■ Aufgaben
**a)** Beantworte anhand des Textes über den Nähkurs in Rinchengang:
(i) In welchem Monat fand der Projektbesuch des Vereins statt?
(ii) Welche Funktion übernahm Chimi Wangmo?
(iii) Welche Organisation finanzierte den Aufbaukurs?
**b)** Entnimm dem Text über den Nähkurs in Rinchengang wortgetreu die Passage zwischen „Im Rahmen des“ und „Aufträge für Näharbeiten.“, beide eingeschlossen.

■ Textabschnitt
>>>
Im Rahmen des Projekts „ Rechtszugang stärken für Opfer geschlechtsbezogner Gewalt in Bhutan“ wurde u.a. auch ein zweimonatiger Schneidereikurs für Frauen finanziert (Projektpartner RENEW; mit Förderung des Österreichischen Sozialministeriums/ JugendEineWelt). Das Training sollte ihre wirtschaftliche Selbständigkeit fördern und ihnen ermöglichen ein eigenständiges Einkommen zu erwirtschaften. Während eines Projektbesuchs unseres Vereins im November konnten wir uns von den neu gewonnenen Fertigkeiten der 19 Teilnehmerinnen und des einzigen männlichen Teilnehmers des Kurses aus Rinchengang überzeugen. Mit großem Engagement fertigen die Frauen nun bereits Kiras, Tegos und Wanjus, die traditionelle Kleidung von Frauen in Bhutan sowie andere Produkte und erhalten bereits Aufträge für Näharbeiten.
Ein erster Schritt zur wirtschaftlichen Selbständigkeit
Die Frauen in Rinchengang sind Reisbäuerinnen, die meisten von ihnen haben keine Schule besucht. Sie leben mit ihren Familien in sehr einfachen Verhältnissen. Chimi Wangmo, eine junge, 34-jährige, sehr engagierte Reisbäuerin mit vier Kindern, hat sich für die Organisation des Nähkurses eingesetzt und hat die Funktion der Gruppensprecherin übernommen. Bei unserem Besuch lernten wir die Nähkursteilnehmerinnen Nima Dema, Zeko und Seldon sowie dem einzigen männlichen Teilnehmer am Nähkurs, Asha Lhatu, kennen. Stolz zeigten sie ihre Teilnahmezertifikate und die Produkte ihrer Arbeit. 19 Teilnehmerinnen und Asha Lhatu haben zunächst den zweimonatigen Basisnähkurs besucht. In den acht Wochen lernten sie die Funktionsweise der Nähmaschine und deren Pflege kennen, sowie die Anwendung der verschiedenen Stiche, Maß nehmen, Schnittzeichnen und Zuschneiden. Im Anschluss daran konnten sie einen Aufbaukurs besuchen, der von der finnischen Organisation FIDA International finanziert wurde.
<<<
■ Gespeicherte Daten
>>>
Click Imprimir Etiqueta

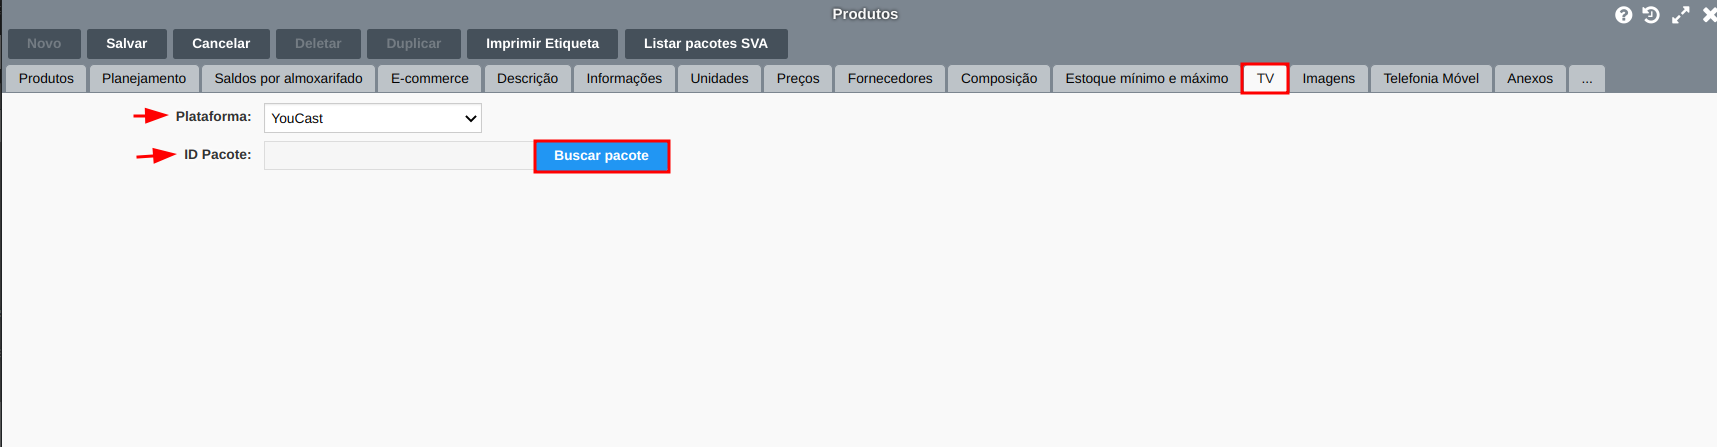542,44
<<<
■ Lösungen
**a)**
(i) Im November.
(ii) Sie übernahm die Funktion der Gruppensprecherin.
(iii) Die finnische Organisation FIDA International.

**b)**
Im Rahmen des Projekts „ Rechtszugang stärken für Opfer geschlechtsbezogner Gewalt in Bhutan“ wurde u.a. auch ein zweimonatiger Schneidereikurs für Frauen finanziert (Projektpartner RENEW; mit Förderung des Österreichischen Sozialministeriums/ JugendEineWelt). Das Training sollte ihre wirtschaftliche Selbständigkeit fördern und ihnen ermöglichen ein eigenständiges Einkommen zu erwirtschaften. Während eines Projektbesuchs unseres Vereins im November konnten wir uns von den neu gewonnenen Fertigkeiten der 19 Teilnehmerinnen und des einzigen männlichen Teilnehmers des Kurses aus Rinchengang überzeugen. Mit großem Engagement fertigen die Frauen nun bereits Kiras, Tegos und Wanjus, die traditionelle Kleidung von Frauen in Bhutan sowie andere Produkte und erhalten bereits Aufträge für Näharbeiten.